A solução adotada pelo Supremo para esse novo gasto nas contas públicas era vista como inevitável pelos especialistas, já que é um consenso de que o governo segue com dificuldades para conseguir ampliar as receitas e, em meio ao impasse do IOF, o Congresso não deve ajudar o Executivo nessa seara. "Era algo esperado e, apesar da sinalização de que esse caminho não seria escolhido pela equipe econômica na época, acabou sendo a alternativa", destacou Gabriel Leal de Barros, economista-chefe da ARX Investimentos.
Vale lembrar que esse buraco do INSS tende a aumentar, pois o valor previsto pelo governo para os reembolsos do INSS é inferior às estimativas dos desvios detectados pela Polícia Federal e a Controladoria-Geral da União (AGU) na Operação Sem Desconto, deflagrada em maio.
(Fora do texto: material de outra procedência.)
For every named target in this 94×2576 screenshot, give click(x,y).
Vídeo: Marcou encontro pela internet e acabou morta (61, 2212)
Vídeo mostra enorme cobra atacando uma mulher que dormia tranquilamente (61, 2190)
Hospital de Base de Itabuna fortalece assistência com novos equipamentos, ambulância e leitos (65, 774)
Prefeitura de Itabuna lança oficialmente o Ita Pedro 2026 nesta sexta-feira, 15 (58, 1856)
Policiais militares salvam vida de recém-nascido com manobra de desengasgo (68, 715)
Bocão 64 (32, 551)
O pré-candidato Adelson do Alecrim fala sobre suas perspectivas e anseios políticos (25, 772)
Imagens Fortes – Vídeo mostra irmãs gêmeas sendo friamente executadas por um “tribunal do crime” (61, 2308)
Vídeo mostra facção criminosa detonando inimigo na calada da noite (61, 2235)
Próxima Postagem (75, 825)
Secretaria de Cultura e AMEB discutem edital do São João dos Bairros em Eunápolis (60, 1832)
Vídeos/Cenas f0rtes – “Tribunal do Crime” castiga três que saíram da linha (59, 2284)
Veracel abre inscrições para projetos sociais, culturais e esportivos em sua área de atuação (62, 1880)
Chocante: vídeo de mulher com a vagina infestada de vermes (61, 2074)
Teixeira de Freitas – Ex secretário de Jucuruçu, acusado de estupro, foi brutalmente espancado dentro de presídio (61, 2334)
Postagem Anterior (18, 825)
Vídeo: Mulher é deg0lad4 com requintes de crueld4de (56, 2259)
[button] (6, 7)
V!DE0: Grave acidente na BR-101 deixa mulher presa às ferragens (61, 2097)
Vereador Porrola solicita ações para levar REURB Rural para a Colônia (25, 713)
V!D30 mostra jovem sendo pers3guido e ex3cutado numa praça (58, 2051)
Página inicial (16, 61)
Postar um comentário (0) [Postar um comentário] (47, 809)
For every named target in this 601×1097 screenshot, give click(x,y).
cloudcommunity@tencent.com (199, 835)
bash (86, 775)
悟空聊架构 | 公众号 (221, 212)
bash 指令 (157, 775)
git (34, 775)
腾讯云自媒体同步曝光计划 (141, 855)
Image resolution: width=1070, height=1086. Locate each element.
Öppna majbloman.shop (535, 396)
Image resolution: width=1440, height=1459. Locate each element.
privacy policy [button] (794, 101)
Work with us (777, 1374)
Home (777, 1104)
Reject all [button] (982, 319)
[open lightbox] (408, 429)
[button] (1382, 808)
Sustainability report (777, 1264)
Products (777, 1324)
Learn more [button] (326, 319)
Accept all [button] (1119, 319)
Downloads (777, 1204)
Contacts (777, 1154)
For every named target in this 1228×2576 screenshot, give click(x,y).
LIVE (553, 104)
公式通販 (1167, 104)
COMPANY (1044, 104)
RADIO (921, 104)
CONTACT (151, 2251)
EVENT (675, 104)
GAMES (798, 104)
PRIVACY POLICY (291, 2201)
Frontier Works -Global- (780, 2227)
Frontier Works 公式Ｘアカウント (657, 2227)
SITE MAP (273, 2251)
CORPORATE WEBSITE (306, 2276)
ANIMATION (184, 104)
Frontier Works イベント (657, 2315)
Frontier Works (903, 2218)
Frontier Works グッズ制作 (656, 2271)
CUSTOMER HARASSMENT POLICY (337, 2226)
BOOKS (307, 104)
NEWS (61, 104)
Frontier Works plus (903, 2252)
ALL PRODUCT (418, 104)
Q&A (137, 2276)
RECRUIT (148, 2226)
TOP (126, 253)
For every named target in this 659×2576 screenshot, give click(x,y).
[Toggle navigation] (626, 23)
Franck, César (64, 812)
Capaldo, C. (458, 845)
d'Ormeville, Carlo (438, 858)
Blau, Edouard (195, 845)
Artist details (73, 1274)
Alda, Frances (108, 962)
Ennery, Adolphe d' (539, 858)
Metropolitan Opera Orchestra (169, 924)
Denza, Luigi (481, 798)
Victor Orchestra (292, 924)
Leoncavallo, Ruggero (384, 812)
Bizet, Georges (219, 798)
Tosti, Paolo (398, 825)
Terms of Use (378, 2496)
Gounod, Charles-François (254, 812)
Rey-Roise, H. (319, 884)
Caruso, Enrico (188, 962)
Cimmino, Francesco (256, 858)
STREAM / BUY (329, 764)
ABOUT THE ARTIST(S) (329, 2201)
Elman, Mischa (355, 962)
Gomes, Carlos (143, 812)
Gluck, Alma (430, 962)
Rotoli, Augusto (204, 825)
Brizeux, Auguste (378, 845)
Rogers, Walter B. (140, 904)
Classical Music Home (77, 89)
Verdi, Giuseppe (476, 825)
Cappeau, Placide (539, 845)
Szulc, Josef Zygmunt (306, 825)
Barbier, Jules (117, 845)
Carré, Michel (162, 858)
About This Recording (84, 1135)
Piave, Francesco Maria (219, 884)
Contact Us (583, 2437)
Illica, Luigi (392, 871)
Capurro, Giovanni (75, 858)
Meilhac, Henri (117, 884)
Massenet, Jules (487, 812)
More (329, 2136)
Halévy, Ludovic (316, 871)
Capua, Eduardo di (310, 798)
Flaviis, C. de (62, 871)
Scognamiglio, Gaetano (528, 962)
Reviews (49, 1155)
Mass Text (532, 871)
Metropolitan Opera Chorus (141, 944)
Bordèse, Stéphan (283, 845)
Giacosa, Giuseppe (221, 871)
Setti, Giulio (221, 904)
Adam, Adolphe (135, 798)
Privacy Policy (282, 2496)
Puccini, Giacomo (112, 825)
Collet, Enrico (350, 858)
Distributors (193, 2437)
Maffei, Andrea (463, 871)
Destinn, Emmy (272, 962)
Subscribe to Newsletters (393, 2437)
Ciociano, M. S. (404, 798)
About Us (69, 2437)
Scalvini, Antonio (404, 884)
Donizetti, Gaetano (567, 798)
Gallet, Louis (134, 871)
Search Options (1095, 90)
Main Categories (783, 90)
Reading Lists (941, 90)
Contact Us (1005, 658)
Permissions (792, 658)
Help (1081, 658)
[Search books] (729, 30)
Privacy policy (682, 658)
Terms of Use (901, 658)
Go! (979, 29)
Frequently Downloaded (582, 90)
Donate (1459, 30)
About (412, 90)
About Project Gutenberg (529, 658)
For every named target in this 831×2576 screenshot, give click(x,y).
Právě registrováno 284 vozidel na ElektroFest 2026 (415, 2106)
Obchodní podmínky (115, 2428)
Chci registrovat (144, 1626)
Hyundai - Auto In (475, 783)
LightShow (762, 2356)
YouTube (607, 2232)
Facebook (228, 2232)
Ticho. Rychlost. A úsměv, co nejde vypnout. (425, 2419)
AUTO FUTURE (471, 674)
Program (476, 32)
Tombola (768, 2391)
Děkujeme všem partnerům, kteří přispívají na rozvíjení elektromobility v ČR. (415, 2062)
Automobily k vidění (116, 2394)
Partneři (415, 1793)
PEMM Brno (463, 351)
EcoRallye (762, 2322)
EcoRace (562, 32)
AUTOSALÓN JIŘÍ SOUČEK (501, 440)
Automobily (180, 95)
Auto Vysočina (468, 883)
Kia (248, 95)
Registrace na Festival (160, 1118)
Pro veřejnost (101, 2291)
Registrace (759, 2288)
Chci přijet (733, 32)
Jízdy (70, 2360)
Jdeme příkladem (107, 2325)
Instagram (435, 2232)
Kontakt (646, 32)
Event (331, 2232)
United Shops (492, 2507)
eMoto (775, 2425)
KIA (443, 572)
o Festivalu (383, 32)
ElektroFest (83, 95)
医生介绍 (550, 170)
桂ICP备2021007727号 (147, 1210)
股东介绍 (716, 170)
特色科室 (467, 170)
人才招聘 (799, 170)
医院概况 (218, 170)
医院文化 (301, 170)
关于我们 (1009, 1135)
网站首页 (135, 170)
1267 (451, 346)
As autoridades identificaram fraudes no órgão responsável pelo pagamento das aposentadorias e pensões, entre os anos de 2019 e 2024, de, pelo menos, R$ 6,3 bilhões. A CGU, inclusive, destacou em relatório que as fraudes são mais antigas do que esse prazo, podendo chegar até 2016.
Conforme dados do Banco Central, a Dívida Bruta do Governo Geral, que compreende o Governo Federal, o INSS e os governos estaduais e municipais, segue crescendo. Em maio, vançou 0,2 ponto percentual, na comparação com o mês anterior, para 76,1% do PIB, totalizando R$ 9,3 trilhões. Pela metodologia do Fundo Monetário Internacional (FMI), que inclui na conta os títulos públicos na carteira do BC e é utilizada na comparação com outros países, a relação dívida-PIB ficou em 88,4% do PIB.
Relatório recente da Instituição Fiscal Independente (IFI), do Senado Federal, indica que o governo não conseguirá zerar o rombo fiscal até 2035, e, no cenário base, a dívida pública bruta deverá chegar a 100% do PIB em 2030, patamar insustentável para um país emergente com taxa de juros da economia (Selic) rodando em 15% ao ano.
Homologação de decisão
Na mesma decisão de quinta-feira, o ministro Dias Toffoli homologou o acordo que foi apresentado na véspera pela Advocacia-Geral da União (AGU) para que os pagamentos aos aposentados e pensionistas sejam realizados a partir de 24 de julho, em três lotes.
O ministro afirmou na decisão que deixar os recursos fora do arcabouço fiscal se justifica por dois motivos: o pagamento dos valores pela Fazenda já seria incluído em precatório em caso de responsabilização do Poder Público; e também porque a "providência está justificada nos postulados da dignidade da pessoa humana, da segurança jurídica e da confiança legítima nas instituições, os quais foram abalados com a supressão espúria de recursos de natureza alimentar do patrimônio de cidadãos brasileiros vulneráveis".
Fernando Haddad, ministro da Fazenda, considerou "importante" a decisão do STF de excluir os gastos do ressarcimento do arcabouço. "Na verdade, foi um tratamento dado de igual forma ao de um precatório. Como os precatórios, a partir de um determinado limite, estão fora (do arcabouço)", disse Haddad, na quinta-feira, em evento no Rio de Janeiro.
Apesar de Haddad continuar afirmando em suas declarações que o governo pretende manter a meta fiscal de 2026, analistas do mercado consideram cada vez mais difícil que o governo conseguirá cumprir o objetivo proposto no Projeto de Lei de Diretrizes Orçamentárias (PLDO) do próximo ano que ainda precisa ser aprovado pelo Congresso.